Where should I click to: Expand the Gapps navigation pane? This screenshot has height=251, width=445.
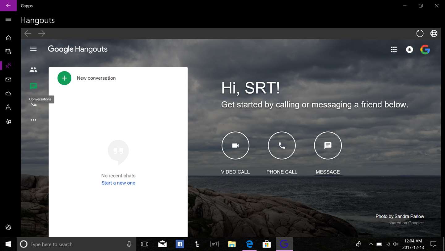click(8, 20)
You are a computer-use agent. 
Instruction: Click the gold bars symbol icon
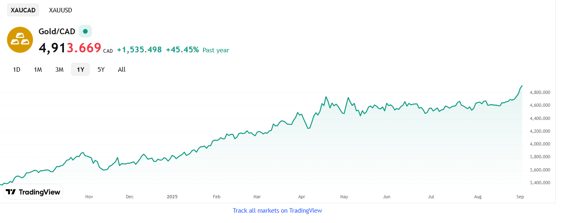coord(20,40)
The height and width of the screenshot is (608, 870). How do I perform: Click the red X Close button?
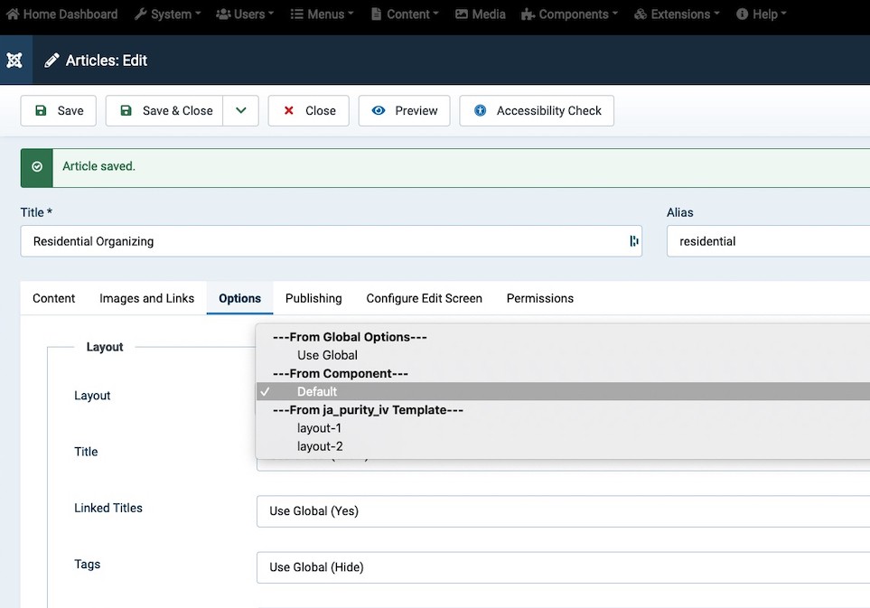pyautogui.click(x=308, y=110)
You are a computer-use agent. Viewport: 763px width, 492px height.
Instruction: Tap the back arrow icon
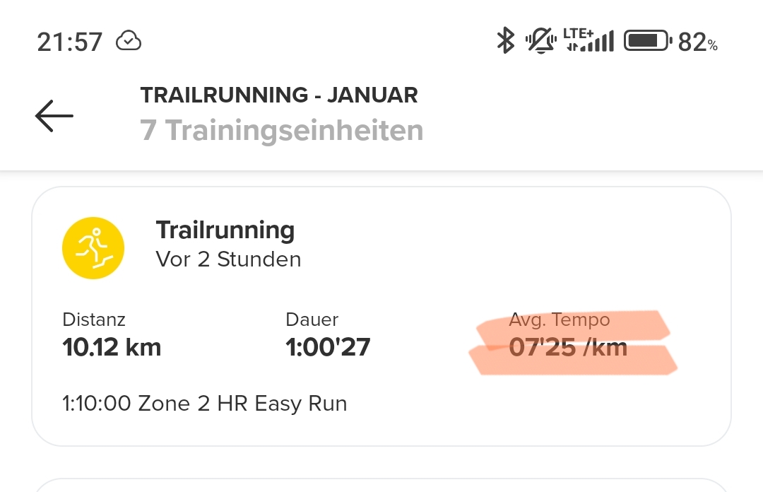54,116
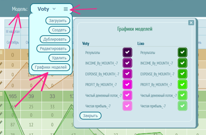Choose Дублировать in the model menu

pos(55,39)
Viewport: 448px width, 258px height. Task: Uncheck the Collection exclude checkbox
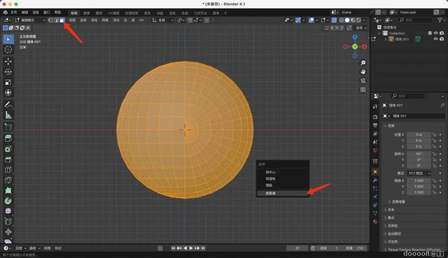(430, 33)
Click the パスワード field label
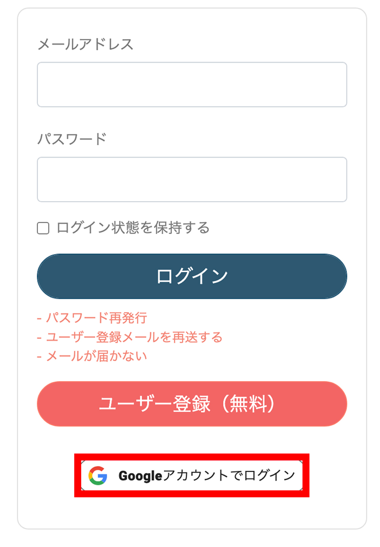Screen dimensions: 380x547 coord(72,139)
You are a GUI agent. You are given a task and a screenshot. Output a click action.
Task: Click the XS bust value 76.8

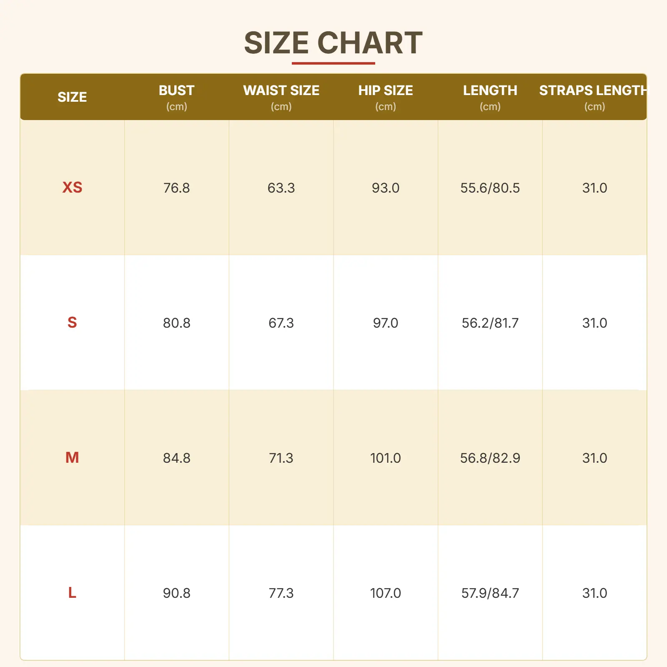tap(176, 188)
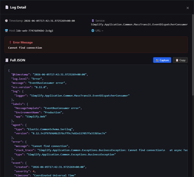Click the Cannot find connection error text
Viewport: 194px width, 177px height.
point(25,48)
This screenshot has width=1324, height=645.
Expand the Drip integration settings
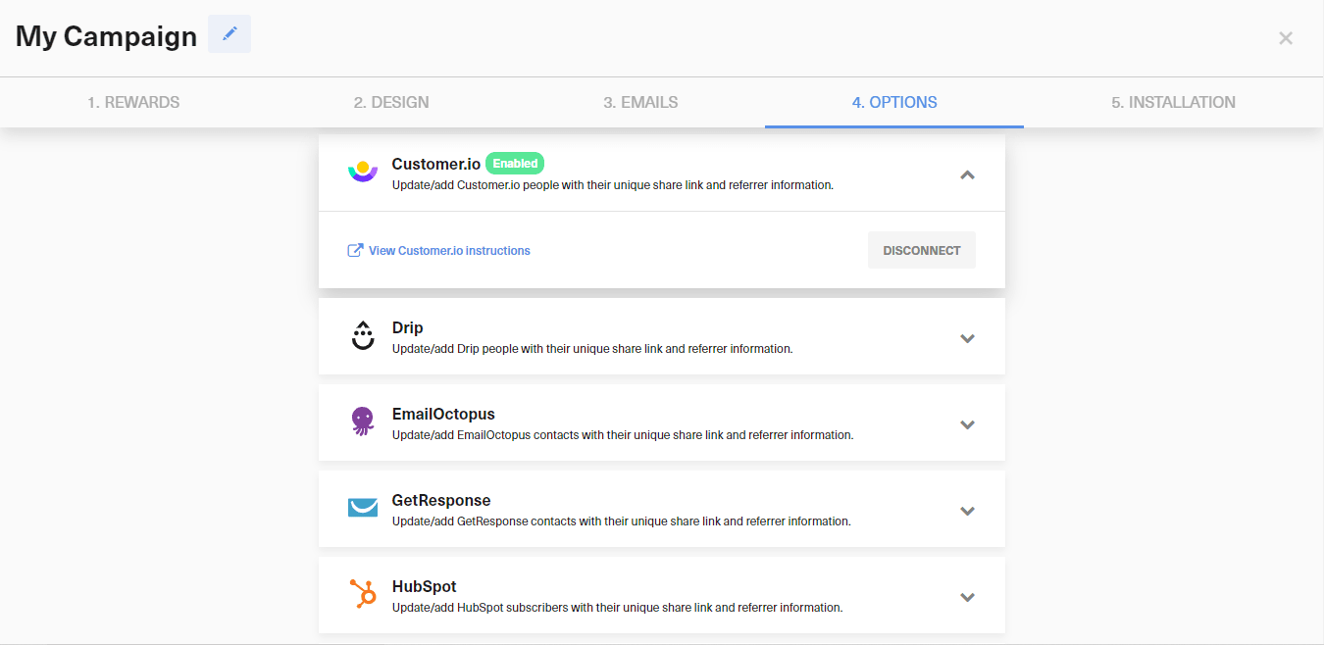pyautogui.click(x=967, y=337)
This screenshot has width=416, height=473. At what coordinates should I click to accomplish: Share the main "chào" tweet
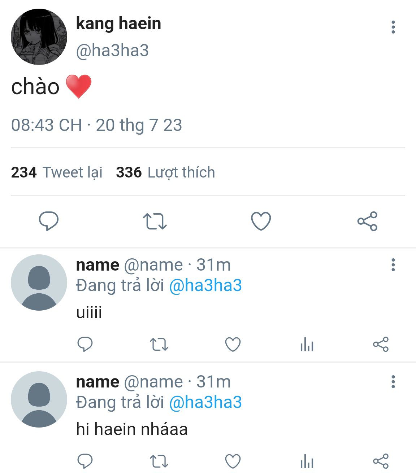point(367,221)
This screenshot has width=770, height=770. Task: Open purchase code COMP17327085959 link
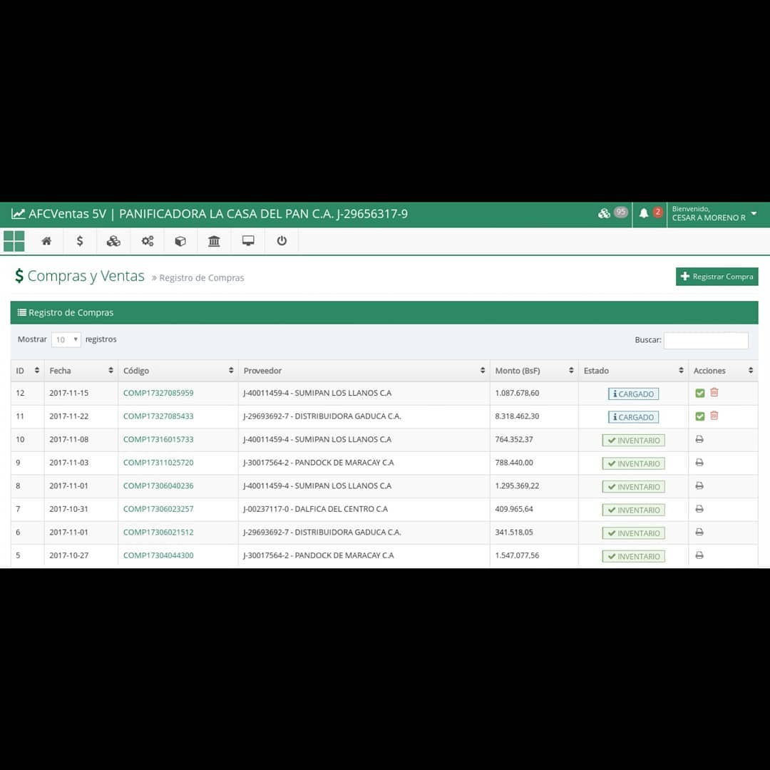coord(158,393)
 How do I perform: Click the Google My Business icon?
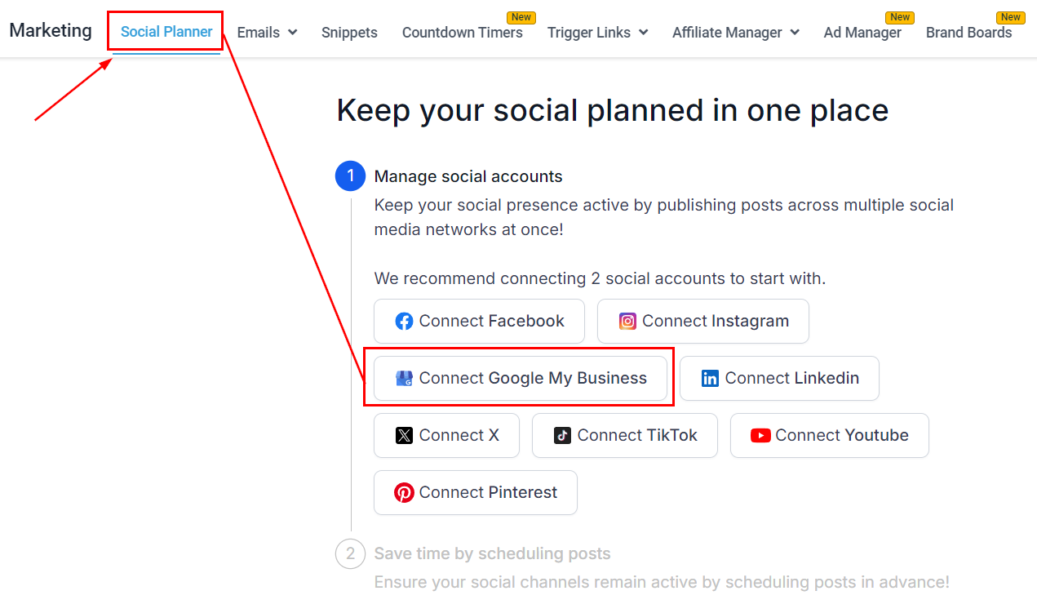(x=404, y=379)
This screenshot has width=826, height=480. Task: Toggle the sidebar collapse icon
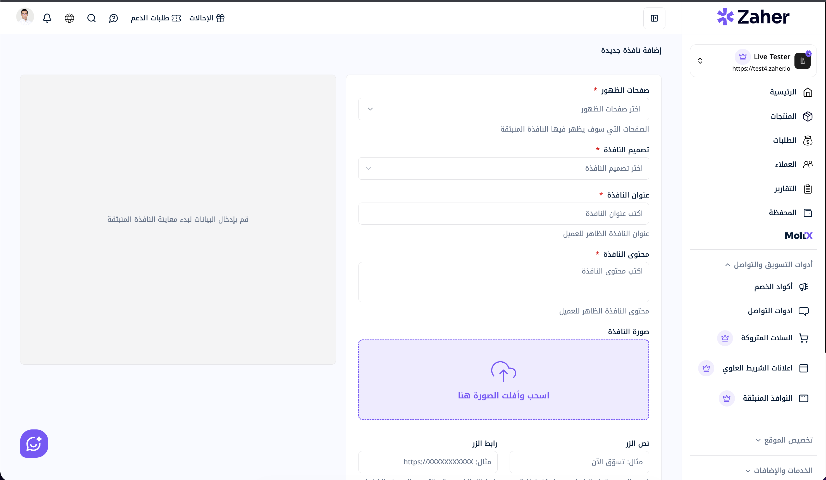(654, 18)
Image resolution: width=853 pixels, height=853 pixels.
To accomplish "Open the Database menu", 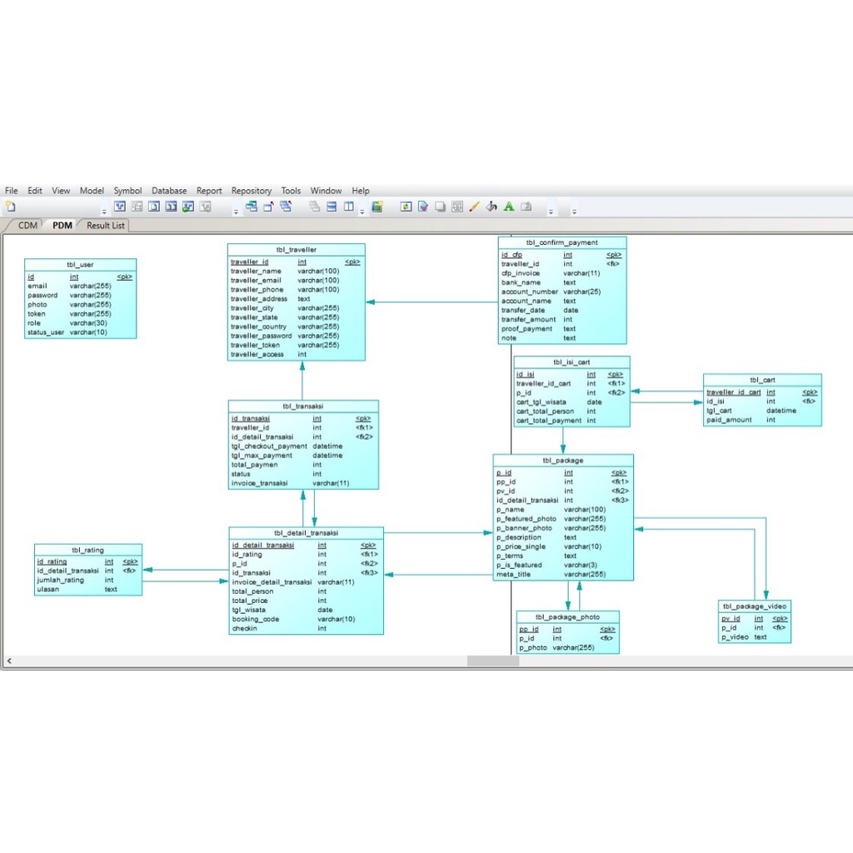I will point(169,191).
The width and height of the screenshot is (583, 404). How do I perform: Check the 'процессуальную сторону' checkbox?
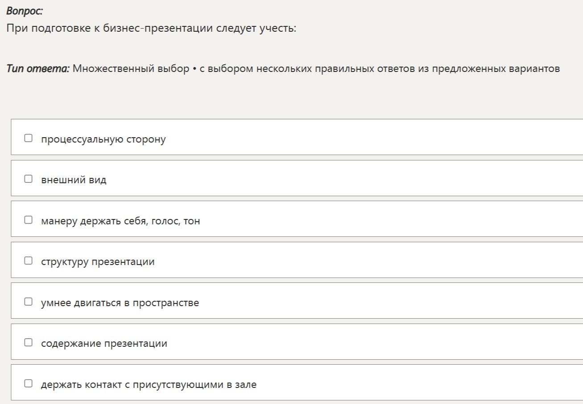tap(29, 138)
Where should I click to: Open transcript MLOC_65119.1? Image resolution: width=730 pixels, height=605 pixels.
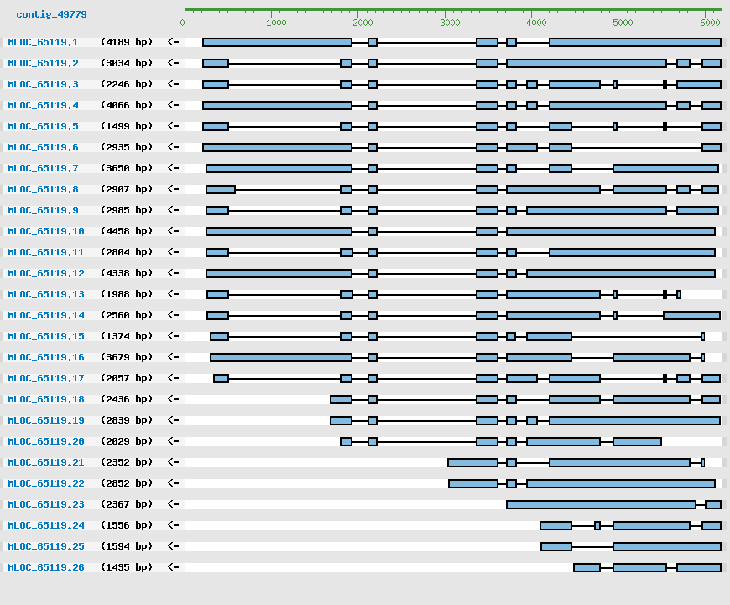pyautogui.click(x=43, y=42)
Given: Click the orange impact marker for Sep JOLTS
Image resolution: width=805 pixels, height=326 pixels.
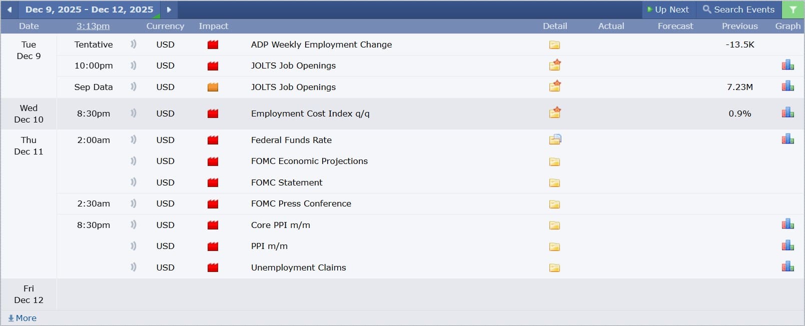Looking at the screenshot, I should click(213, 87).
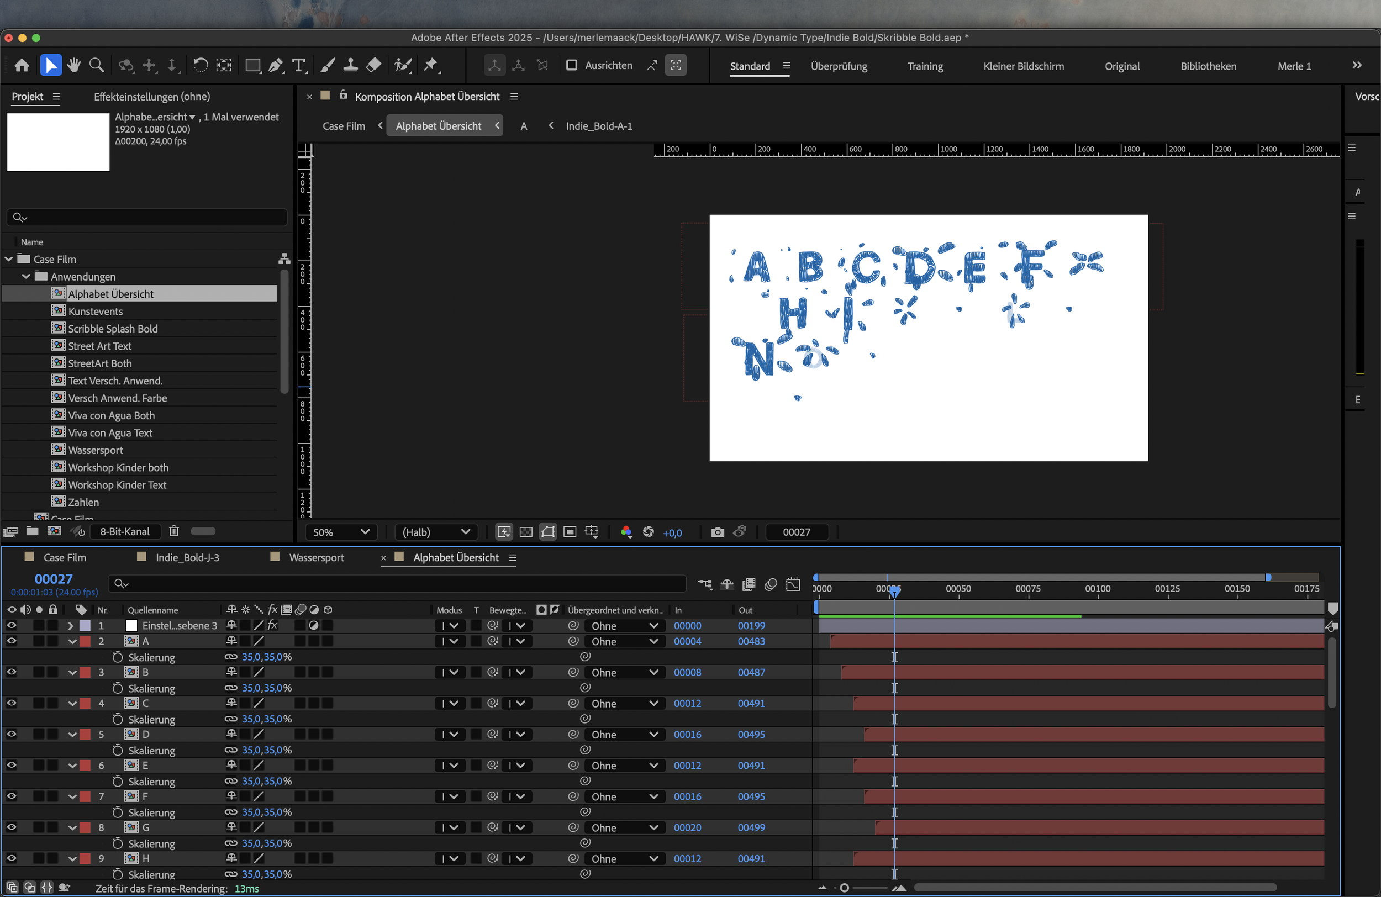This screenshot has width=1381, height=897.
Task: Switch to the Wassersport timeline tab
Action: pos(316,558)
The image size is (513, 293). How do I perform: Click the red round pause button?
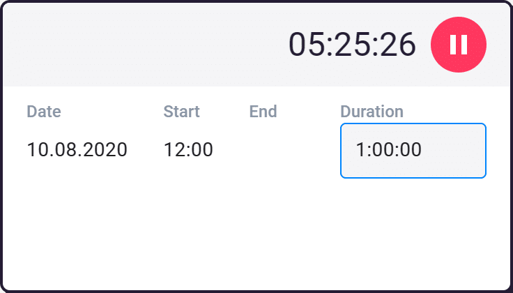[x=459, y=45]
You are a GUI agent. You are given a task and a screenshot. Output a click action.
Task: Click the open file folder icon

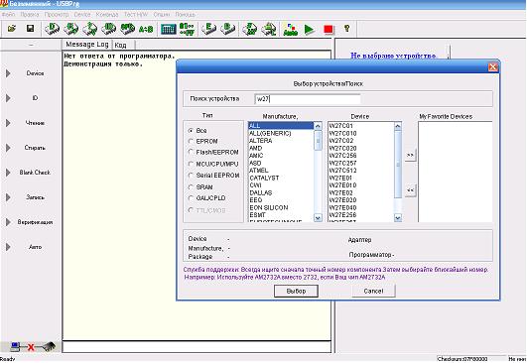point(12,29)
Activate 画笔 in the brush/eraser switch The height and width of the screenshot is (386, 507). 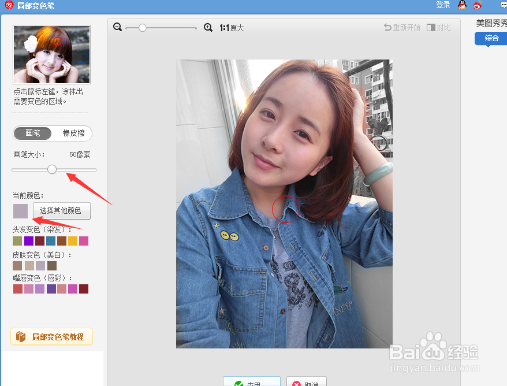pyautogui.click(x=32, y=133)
━━━━━━
### REQUIRED WORK
Copy the listing word for word, from its first line through the line containing "pyautogui.click(x=308, y=110)", and include both of those lines. Leave the pictures out of your copy.

### RESPONSE
Where should I click to: Expand the Gapps navigation pane? This screenshot has height=251, width=445.
click(8, 20)
You are a computer-use agent. 
Instruction: Click the gold bars symbol icon
coord(20,40)
The height and width of the screenshot is (608, 870). How do I perform: Click the red X Close button?
pyautogui.click(x=308, y=110)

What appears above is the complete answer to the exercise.